Novo Nordisk made a big splash in the first half of 2021, thanks to diabetes superstars Ozempic and Rybelsus, as well as its new obesity treatment Wegovy. Despite the success of its GLP-1 trademark, the company isn’t neglecting its traditional diabetic products. While much of Novo Nordisk diabetes business has recently focused on its GLP-1 medications Ozempic and Rybelsus, the company is also working to keep its insulins relevant.

According to Lars Fruergaard Jrgensen, CEO and president of Novo Nordisk, the company’s phase 3 basal insulin analogue icodec might bring a “revolution” to the industry by offering patients a once-weekly choice. While insulin isn’t a new market for pharmaceutical companies, it is becoming increasingly competitive. Last week, Biocon and Viatris received FDA approval for Semglee, the first interchangeable biosimilar insulin that is based on Sanofi’s blockbuster diabetes medication Lantus.

Pharmacists can use the interchangeability tag to swap the biosimilar for Sanofi’s branded insulin without a prescription. Some industry observers have praised the clearance as a game-changer in the quest to make insulin more inexpensive, but it remains to be seen how large of a difference Semglee creates.

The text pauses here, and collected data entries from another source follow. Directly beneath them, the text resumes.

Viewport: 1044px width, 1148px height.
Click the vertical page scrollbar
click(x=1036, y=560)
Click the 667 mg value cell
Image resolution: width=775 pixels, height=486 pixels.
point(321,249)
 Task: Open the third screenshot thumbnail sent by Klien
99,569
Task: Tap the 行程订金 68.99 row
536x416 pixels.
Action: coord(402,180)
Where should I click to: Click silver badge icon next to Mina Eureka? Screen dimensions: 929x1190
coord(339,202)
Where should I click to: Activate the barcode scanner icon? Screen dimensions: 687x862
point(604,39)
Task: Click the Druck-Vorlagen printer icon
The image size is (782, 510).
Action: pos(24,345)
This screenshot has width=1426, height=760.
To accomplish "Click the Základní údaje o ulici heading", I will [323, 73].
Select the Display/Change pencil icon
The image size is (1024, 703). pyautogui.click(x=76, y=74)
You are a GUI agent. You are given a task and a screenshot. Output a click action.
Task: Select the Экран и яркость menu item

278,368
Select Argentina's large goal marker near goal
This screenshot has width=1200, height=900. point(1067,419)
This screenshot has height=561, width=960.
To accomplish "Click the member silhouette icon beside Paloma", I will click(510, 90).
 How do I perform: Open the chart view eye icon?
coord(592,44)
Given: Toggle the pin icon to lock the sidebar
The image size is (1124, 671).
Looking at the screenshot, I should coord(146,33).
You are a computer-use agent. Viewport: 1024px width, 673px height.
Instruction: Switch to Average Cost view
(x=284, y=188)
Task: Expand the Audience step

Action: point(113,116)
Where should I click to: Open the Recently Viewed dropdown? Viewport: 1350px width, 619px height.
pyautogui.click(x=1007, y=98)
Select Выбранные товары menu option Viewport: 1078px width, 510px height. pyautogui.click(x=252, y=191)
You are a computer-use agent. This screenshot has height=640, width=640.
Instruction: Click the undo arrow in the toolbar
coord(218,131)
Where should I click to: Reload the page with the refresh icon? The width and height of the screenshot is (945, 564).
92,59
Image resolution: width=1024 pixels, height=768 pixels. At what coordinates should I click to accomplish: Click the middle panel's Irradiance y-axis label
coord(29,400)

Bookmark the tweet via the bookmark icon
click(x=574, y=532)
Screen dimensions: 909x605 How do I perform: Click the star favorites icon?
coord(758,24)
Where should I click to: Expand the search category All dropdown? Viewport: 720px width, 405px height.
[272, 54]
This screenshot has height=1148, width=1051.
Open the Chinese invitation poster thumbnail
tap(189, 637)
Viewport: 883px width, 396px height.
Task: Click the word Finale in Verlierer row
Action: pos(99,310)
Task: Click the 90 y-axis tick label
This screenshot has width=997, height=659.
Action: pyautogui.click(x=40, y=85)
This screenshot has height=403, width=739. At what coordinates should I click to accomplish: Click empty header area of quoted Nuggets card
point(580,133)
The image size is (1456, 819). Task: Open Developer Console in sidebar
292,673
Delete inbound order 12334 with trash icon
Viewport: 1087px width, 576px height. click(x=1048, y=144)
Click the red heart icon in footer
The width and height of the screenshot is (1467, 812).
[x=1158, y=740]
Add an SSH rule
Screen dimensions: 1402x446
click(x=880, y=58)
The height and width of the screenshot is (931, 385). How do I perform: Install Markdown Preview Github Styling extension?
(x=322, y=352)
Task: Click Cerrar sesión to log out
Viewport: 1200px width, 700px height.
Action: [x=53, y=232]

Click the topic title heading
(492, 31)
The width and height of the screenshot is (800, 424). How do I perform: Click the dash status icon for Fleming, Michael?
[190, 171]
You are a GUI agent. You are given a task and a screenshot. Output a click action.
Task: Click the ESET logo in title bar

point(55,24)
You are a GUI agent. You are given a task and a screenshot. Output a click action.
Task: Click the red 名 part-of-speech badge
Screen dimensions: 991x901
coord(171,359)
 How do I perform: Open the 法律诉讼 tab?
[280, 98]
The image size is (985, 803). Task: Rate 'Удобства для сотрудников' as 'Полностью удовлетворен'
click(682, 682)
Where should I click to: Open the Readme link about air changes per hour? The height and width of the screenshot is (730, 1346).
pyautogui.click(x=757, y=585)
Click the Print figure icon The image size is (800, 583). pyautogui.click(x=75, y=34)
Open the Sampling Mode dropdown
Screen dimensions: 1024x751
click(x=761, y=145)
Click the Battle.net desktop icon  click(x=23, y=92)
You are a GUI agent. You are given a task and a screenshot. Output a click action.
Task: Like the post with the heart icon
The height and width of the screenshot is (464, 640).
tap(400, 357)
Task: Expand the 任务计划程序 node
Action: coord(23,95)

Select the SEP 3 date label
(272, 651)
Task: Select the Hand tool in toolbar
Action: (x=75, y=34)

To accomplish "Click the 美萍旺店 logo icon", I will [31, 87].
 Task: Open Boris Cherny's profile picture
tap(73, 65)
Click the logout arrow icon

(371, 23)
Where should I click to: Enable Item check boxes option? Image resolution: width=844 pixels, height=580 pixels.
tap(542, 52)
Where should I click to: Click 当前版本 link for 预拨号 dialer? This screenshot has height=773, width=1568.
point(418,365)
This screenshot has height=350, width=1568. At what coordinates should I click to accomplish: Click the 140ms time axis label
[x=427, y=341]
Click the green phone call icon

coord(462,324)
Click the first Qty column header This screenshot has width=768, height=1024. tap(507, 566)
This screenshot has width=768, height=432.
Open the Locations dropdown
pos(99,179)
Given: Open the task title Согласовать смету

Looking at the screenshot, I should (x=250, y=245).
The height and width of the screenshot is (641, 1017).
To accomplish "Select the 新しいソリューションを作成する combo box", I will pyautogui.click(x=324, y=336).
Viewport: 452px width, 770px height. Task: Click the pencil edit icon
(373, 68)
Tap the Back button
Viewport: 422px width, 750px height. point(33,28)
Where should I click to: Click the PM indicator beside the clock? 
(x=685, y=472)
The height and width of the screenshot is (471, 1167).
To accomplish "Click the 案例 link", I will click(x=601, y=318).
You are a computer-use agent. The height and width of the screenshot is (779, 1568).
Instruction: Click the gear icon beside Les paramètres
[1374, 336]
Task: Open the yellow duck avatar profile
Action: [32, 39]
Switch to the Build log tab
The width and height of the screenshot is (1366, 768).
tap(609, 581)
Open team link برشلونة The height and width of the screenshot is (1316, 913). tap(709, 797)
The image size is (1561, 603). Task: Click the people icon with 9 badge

Fast-acting insulin products have been substituted by buyers for “years,” according to Jrgensen. The main question, according to the CEO, is whether Semglee’s FDA-approved interchangeability designation will save patients money. Apart from its weekly insulin push, Novo is aiming to receive the first data on its glucose-sensitive insulin later this year. Insulins drop patients’ glucose levels naturally, which is possibly harmful, according to Jrgensen. A glucose-sensitive insulin will help people living with diabetes significantly, and it will make insulin use much easier.